» **Task prompt**
Every line of the data below that holds the string "agent" needs to be reported.

» **Excerpted data**
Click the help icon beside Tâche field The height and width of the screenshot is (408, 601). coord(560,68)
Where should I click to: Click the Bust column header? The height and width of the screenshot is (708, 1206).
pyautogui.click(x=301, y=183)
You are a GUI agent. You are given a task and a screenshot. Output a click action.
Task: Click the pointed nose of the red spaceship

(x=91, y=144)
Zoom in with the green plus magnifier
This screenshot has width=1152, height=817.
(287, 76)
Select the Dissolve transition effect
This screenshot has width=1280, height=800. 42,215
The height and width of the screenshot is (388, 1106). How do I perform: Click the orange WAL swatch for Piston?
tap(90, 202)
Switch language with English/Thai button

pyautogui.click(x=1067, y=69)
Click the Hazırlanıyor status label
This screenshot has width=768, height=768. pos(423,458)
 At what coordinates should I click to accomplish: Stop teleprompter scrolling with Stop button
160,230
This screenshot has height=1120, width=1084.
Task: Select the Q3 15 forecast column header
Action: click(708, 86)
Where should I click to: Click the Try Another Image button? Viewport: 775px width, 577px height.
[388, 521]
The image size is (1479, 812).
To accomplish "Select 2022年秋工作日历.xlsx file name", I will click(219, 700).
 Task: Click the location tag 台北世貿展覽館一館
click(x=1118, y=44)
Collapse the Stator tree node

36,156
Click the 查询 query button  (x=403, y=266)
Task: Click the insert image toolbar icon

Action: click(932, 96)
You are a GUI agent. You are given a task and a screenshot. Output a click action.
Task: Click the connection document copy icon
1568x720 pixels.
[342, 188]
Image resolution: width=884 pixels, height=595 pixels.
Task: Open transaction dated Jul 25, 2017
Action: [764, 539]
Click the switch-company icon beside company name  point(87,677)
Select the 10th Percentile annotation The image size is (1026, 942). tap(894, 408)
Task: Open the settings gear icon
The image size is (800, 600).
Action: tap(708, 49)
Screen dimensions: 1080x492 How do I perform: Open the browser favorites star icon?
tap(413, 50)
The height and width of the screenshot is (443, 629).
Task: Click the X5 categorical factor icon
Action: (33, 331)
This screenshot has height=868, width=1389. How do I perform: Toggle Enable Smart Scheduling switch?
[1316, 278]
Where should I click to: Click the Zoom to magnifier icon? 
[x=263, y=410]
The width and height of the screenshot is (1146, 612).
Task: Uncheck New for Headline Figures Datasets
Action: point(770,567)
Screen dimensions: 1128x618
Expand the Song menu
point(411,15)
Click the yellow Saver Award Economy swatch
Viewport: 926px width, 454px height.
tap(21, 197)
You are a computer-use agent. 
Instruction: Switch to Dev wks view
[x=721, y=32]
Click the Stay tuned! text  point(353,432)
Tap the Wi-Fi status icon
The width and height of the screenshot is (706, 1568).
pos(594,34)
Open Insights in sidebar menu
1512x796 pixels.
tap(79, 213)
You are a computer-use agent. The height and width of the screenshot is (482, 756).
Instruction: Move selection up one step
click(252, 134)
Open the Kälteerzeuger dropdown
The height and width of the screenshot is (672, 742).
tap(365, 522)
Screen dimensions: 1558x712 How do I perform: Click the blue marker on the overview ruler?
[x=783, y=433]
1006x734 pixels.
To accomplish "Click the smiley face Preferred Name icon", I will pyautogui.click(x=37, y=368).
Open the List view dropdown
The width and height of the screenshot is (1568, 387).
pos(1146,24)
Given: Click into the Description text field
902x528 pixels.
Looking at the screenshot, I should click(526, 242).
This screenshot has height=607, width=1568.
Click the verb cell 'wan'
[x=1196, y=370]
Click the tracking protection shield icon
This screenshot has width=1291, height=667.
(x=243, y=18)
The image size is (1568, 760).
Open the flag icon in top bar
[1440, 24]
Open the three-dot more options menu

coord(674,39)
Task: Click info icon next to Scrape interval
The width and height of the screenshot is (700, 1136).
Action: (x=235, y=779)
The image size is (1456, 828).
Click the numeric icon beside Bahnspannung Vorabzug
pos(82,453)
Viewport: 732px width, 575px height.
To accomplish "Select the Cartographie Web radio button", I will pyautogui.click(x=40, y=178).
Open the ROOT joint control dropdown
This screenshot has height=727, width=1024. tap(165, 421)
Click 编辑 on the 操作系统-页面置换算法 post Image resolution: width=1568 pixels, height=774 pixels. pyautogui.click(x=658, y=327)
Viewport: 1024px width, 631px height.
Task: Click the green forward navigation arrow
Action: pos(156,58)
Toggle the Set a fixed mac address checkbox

» **Exercise output**
You are a GUI agent. You are given a task and a screenshot. Output a click action.
You are a GUI agent. You are given a task and a screenshot. Output a click action.
You are a computer-use agent. 
You are a computer-use agent. The height and width of the screenshot is (482, 756).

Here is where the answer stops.